Devon nods. “Yes. She’s piped in.”
“Forget my false rescue mission or you betraying your country’s secrets. José Luis has been dubbed this whole time? José Luis?! That’s the scandal of the year.”
“She’s super cute, though.”
“Yes,” I say, “she’s super cute.”
Devon Mujaba opens his lips to ask a question, and I answer before he can even pose it, as I lay my hand on his chest. “Let’s go fuck things up.”
His eyes tear up. It reminds me that his whole life has led up to this. “Ambrose. Thank you.”
“But after. Let’s enjoy this for now.”
“I can go along with that,” he says, taking my hand and guiding it lower on his body.
Given the full-body workout Devon Mujaba and I gave each other, combined with the cocktail of synthetic depressants in my bloodstream from all the PepsiRum, I’d have expected myself to sleep the sleep of the ages. But instead I snap awake with the dawn, easing off Devon Mujaba’s delightful body and standing before the tall windows of the suite to watch the sun turn the clouds shrouding the planet below us from blue to purple green. I hadn’t expected to have this long before the Cusk goons came for me, and this morning moment is more peaceful for being stolen.

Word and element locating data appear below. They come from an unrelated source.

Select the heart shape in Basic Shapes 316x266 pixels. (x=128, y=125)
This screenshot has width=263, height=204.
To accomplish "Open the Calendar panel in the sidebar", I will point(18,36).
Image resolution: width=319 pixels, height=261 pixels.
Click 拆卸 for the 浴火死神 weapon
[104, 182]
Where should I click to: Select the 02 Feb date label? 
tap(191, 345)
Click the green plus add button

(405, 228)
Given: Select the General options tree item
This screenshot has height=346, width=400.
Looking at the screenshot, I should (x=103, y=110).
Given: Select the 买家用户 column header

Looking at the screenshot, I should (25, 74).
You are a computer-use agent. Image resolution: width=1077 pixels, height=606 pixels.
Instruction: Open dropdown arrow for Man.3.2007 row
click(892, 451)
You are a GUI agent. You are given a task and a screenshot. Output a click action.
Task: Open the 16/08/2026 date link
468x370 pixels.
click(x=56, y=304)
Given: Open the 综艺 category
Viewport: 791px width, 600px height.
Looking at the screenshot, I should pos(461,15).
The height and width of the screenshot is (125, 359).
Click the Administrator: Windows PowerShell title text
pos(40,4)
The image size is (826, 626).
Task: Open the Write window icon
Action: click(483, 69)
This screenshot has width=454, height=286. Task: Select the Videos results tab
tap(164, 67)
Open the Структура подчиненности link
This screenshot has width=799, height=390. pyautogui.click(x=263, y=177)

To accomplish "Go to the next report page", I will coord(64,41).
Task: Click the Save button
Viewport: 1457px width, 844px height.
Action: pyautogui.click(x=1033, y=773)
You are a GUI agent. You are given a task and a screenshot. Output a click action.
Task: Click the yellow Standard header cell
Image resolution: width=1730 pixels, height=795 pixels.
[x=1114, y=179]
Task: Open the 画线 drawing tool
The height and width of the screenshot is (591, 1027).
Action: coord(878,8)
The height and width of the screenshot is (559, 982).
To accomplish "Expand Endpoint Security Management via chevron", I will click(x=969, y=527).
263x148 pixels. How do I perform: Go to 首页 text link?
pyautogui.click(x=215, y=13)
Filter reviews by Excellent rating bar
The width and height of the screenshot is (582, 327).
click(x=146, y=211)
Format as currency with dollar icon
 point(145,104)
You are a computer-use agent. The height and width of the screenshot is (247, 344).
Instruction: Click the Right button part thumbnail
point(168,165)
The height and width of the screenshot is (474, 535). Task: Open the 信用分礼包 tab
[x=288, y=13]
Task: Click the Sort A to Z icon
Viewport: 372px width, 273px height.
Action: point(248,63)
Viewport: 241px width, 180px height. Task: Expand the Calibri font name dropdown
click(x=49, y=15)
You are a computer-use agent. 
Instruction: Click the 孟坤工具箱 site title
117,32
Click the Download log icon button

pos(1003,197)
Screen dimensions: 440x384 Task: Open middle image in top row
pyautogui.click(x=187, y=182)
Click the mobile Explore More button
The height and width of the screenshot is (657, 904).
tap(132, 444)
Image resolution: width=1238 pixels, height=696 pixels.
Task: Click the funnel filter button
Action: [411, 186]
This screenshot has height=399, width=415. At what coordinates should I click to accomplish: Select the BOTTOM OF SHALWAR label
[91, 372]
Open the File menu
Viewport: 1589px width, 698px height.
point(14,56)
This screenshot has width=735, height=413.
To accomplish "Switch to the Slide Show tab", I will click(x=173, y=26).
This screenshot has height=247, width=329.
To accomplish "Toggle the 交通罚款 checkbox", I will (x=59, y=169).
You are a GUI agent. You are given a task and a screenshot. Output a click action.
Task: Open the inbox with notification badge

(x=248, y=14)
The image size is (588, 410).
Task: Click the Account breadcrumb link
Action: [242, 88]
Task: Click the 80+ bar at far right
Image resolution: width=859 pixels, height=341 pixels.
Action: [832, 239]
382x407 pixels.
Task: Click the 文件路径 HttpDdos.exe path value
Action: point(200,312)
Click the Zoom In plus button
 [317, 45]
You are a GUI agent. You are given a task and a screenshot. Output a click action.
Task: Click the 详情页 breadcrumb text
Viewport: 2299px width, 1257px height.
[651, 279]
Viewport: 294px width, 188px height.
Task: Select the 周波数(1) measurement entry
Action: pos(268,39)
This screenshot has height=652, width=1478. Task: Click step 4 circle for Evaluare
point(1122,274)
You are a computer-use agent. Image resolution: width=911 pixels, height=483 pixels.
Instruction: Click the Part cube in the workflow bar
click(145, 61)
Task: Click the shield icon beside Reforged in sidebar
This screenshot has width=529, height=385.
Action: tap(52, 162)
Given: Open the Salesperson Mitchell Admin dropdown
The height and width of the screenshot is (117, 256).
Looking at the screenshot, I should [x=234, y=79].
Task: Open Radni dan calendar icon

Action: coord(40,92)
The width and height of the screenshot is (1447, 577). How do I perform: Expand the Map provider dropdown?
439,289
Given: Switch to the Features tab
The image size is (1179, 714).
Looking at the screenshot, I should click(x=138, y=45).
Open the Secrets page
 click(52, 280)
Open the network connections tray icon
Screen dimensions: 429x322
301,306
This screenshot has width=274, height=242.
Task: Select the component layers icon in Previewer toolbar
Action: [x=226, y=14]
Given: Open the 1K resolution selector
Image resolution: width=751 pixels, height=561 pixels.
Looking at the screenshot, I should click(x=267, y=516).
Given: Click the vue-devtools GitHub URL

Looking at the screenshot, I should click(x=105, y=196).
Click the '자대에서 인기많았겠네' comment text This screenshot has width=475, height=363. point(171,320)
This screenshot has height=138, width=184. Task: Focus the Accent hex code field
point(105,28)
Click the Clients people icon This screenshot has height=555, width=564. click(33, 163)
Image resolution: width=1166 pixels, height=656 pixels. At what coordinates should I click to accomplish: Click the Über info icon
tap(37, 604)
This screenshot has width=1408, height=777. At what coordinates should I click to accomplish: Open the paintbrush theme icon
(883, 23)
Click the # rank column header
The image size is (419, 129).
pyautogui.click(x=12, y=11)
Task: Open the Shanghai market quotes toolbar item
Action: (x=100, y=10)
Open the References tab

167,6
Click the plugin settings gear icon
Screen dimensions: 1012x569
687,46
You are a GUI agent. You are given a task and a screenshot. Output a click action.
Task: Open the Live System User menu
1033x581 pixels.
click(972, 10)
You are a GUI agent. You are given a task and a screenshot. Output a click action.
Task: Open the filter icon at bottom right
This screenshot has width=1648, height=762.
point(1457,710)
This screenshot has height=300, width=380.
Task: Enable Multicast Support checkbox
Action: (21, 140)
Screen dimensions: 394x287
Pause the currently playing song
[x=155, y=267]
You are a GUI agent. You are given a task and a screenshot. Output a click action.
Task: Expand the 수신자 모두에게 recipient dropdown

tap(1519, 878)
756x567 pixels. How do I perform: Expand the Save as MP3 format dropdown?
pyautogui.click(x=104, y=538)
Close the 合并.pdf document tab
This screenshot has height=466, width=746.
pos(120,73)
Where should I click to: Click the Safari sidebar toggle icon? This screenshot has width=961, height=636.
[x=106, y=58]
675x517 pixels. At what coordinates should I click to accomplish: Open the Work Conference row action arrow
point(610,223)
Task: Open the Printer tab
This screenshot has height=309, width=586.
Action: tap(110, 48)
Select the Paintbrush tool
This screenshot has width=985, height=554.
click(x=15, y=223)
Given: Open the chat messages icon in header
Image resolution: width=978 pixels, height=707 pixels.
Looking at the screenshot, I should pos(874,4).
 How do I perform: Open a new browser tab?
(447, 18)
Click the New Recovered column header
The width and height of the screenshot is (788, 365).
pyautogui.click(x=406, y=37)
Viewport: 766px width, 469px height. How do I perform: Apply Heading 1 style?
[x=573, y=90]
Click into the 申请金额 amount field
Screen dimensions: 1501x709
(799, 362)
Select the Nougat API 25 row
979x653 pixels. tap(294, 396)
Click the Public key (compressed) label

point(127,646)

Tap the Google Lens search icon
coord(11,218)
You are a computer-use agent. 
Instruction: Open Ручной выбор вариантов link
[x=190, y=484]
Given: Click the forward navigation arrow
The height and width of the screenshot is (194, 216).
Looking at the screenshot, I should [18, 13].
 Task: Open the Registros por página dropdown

I imagine the storms below streaking through the red-and-pink dust that coats Mari. The refugees and peace councils, the academy and Cusk compound where I was raised, feel very far away from up here. Sunrise is even more beautiful when you’re above it.
Devon Mujaba is lain out on top of my black silk sheets, grappling a pillow. Totally naked. I take a moment to drink the sight in.
I don’t think he and I will be having sex again—both for all the usual one-night-stand reasons and because, after this trick I pulled, I have no doubt that my mother will make sure Devon Mujaba and I don’t cross paths ever again. I might not even leave the Cusk family compound ever again. Assuming it hasn’t been obliterated by a missile. I should check the news. What is happening down below?
What did I tell Devon last night? I think I remember, but the details are fuzzy. What did he tell me? A spacefarer. From Dimokratía. He’s probably also been cloned and stocked into a ship. Twenty of him, the sole companions for twenty of me.
I return my attention to the glory of Devon Mujaba’s body in my bed, then try to order breakfast via my bracelet. The word unavailable blinks in the air in front of me.
I slip on a robe and pad to the door. Locked.
I trigger the unlock function. Error.
So that’s why I was able to sleep in. I’m already in prison. Mother has found me, which means Devon Mujaba and I are in a holding cell. I debate waking him up to tell him, but what would be the point? We both knew this would happen. Guards will be barging in here soon. Better to let him sleep. I sit on the edge of the bed and watch him breathe, this human beside me.